* [WHAT THE EXERCISE ASKS] Only one portion of the data is to be written out: from the line bearing "This screenshot has width=642, height=433." through the line bearing "Close the sidebar". Write it exactly as it appears.

···

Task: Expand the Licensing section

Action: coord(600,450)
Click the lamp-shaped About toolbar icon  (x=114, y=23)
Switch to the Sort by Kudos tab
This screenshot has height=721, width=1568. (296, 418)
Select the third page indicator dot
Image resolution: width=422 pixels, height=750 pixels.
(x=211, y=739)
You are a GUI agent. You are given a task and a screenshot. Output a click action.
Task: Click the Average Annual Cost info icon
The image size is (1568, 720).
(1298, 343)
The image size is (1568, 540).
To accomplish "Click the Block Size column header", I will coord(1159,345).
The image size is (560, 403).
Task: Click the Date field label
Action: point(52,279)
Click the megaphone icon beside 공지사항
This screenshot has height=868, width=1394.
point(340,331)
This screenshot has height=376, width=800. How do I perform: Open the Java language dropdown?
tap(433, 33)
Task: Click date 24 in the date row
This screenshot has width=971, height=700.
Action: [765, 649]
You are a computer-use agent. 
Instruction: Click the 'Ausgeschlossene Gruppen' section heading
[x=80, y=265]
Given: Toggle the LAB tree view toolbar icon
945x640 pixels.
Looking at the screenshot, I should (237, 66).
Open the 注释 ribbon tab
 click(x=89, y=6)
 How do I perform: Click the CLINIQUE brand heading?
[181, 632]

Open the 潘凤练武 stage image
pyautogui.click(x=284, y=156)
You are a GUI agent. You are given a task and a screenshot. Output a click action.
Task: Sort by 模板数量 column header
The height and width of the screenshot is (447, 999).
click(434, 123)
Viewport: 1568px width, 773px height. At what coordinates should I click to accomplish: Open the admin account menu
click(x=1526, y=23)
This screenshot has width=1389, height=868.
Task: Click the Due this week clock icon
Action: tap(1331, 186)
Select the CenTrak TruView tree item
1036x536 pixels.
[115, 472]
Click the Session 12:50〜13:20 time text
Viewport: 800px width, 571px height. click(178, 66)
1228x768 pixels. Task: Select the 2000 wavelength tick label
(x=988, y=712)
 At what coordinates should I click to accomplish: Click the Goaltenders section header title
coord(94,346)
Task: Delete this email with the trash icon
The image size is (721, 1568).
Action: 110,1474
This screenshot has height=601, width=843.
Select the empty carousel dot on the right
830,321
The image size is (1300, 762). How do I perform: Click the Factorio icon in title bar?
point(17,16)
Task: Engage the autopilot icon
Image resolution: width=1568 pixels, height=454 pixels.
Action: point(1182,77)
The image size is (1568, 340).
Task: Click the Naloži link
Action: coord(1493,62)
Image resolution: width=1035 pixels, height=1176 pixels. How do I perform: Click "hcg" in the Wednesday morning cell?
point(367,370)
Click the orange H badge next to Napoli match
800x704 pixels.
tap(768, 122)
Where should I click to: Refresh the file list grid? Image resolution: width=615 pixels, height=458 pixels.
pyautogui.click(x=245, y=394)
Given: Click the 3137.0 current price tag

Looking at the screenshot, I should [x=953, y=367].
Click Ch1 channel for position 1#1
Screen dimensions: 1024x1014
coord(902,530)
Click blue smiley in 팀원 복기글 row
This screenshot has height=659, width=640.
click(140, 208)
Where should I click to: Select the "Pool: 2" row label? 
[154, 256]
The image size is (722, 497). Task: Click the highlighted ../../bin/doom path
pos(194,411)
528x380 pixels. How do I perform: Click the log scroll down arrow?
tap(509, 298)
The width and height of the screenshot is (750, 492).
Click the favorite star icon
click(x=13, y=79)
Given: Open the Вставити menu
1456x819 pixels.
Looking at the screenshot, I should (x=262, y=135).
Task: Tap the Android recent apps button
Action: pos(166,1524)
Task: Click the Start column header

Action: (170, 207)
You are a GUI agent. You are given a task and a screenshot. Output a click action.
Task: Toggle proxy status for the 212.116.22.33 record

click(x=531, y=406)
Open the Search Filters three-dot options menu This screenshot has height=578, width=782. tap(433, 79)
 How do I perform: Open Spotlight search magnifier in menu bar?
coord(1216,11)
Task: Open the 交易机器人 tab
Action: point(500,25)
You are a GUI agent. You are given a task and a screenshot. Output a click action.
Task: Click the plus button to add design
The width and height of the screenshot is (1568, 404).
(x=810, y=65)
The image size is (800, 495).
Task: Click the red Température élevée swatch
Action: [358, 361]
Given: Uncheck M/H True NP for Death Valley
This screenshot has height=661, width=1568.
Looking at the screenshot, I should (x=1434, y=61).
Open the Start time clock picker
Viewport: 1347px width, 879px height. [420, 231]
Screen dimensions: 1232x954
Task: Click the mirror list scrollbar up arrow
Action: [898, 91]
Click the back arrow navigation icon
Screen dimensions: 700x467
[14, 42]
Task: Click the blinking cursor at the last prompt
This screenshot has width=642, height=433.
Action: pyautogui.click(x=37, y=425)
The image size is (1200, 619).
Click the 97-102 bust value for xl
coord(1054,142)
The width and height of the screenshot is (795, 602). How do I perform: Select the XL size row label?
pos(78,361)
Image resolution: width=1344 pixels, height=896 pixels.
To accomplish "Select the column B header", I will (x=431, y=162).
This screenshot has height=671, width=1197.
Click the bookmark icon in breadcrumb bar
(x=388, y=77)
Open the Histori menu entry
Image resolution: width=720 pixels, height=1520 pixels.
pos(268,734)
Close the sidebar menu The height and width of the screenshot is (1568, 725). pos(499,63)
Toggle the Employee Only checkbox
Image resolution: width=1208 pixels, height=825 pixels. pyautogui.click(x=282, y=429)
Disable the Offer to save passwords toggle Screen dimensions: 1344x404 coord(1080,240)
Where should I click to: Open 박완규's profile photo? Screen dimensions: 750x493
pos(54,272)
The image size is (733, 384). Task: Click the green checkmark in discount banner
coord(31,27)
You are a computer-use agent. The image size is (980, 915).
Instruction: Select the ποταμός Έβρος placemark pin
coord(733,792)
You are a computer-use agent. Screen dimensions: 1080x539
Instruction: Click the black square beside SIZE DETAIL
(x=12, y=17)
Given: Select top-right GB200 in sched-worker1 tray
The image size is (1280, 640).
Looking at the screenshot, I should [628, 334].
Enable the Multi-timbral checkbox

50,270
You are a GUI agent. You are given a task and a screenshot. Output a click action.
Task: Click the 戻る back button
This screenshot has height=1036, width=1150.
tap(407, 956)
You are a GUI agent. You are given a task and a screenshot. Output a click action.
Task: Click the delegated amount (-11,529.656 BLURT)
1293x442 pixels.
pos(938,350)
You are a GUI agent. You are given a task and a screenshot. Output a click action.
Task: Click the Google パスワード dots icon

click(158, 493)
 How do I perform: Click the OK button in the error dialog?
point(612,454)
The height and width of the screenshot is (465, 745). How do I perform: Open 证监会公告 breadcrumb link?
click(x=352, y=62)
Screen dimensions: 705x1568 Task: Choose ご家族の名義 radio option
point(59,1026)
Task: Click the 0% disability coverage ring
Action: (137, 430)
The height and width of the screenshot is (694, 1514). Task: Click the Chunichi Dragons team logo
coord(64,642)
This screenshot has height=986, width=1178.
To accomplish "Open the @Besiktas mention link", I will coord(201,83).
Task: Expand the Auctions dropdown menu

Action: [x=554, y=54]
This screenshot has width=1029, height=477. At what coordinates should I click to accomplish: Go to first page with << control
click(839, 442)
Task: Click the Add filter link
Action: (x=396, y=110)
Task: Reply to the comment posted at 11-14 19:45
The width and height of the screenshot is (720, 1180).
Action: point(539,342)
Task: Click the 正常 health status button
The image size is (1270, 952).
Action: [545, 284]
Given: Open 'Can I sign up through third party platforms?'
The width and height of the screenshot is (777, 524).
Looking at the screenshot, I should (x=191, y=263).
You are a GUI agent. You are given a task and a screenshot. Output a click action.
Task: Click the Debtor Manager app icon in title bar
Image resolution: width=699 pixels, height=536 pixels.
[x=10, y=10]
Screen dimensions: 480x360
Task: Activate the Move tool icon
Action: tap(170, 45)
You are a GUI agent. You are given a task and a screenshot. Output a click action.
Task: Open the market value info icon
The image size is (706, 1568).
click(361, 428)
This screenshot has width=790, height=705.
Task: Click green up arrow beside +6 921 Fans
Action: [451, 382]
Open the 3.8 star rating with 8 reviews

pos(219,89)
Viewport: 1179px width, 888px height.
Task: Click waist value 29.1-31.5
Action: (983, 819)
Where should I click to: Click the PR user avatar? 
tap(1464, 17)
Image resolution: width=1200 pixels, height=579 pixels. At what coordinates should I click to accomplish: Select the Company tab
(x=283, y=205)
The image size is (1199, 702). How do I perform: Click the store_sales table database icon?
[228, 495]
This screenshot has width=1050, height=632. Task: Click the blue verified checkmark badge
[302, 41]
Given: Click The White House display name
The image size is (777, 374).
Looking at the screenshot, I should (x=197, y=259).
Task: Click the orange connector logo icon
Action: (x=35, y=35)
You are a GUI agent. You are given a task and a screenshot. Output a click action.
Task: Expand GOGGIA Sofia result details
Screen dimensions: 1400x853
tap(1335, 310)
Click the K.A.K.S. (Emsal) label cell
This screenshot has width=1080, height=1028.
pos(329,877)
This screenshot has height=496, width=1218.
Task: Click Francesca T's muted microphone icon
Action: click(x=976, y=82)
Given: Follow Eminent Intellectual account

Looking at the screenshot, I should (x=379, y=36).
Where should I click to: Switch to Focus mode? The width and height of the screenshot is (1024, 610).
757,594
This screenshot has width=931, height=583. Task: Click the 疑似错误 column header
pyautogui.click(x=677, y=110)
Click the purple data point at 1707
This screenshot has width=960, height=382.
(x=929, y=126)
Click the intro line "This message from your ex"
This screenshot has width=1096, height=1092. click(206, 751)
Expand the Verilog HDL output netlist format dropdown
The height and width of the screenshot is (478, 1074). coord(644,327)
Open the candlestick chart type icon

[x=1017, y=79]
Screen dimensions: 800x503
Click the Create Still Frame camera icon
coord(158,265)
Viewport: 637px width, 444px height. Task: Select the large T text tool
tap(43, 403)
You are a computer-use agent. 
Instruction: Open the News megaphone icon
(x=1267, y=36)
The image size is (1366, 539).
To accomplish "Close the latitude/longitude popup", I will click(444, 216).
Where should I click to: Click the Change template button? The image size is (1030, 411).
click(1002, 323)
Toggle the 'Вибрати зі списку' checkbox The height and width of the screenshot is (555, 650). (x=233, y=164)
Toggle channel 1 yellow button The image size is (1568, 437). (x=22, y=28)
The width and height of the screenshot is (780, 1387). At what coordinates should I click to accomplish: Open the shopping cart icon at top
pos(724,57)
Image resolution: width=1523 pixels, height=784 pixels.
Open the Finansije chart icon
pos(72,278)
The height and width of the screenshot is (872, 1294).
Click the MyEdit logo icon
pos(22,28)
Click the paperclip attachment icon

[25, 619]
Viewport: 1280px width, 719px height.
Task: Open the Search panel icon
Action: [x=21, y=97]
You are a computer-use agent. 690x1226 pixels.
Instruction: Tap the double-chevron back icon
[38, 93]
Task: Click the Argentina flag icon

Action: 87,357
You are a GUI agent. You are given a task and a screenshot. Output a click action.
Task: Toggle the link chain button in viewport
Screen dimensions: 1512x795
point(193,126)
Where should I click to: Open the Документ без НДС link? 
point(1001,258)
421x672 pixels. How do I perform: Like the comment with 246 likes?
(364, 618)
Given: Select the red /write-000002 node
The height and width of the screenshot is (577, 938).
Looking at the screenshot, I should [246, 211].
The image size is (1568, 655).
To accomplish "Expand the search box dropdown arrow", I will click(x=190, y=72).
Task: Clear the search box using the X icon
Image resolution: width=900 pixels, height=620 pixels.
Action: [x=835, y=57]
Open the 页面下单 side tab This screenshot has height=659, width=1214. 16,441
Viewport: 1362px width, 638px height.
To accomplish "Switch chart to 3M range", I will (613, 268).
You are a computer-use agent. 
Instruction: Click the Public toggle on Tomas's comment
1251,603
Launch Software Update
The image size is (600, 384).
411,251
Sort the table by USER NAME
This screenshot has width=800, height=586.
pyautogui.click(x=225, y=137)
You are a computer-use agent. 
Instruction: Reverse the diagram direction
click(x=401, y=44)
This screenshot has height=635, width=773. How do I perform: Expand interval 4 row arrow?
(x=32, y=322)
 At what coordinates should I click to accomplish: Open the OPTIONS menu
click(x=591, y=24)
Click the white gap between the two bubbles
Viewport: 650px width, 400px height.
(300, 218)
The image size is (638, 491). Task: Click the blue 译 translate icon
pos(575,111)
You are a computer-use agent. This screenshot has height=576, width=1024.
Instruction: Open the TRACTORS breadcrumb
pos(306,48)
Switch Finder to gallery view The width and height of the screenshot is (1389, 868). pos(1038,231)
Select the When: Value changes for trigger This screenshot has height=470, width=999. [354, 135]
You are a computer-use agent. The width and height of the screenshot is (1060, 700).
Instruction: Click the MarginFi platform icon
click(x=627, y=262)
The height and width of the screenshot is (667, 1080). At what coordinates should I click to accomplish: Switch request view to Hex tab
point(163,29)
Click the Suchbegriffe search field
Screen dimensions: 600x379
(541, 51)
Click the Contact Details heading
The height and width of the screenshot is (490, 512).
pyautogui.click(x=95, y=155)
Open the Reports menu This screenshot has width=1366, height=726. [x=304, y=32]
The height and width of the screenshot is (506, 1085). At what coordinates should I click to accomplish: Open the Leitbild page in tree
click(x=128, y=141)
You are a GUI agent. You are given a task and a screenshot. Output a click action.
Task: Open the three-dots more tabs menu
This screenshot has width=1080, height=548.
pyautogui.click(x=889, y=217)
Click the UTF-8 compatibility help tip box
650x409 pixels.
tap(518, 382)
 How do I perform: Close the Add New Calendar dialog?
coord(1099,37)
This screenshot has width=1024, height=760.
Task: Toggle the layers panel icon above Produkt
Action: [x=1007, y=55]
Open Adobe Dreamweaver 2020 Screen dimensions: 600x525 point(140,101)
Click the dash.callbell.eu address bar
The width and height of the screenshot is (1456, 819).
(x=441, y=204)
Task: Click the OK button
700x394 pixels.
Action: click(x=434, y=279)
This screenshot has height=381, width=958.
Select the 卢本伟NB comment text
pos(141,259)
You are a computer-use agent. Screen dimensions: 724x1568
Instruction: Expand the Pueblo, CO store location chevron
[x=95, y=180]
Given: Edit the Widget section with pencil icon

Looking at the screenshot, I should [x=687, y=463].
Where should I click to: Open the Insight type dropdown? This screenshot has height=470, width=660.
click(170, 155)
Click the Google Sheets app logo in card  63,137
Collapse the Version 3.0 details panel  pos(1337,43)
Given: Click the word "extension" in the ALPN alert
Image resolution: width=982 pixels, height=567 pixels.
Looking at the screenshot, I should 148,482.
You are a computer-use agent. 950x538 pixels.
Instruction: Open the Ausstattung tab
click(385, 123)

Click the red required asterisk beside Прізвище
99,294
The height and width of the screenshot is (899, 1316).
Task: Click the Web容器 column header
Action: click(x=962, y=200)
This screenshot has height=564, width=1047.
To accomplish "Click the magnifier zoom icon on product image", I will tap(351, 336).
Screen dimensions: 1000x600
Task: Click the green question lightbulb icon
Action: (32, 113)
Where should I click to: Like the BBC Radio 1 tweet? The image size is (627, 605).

···

* [EXERCISE RESULT]
This screenshot has width=642, height=433.
Action: pyautogui.click(x=37, y=425)
The image size is (1200, 619).
Click the 97-102 bust value for xl
coord(1054,142)
The width and height of the screenshot is (795, 602). How do I perform: Select the XL size row label?
pos(78,361)
Image resolution: width=1344 pixels, height=896 pixels.
To accomplish "Select the column B header", I will (x=431, y=162).
This screenshot has height=671, width=1197.
Click the bookmark icon in breadcrumb bar
(x=388, y=77)
Open the Histori menu entry
Image resolution: width=720 pixels, height=1520 pixels.
pos(268,734)
Close the sidebar menu The height and width of the screenshot is (1568, 725). pos(499,63)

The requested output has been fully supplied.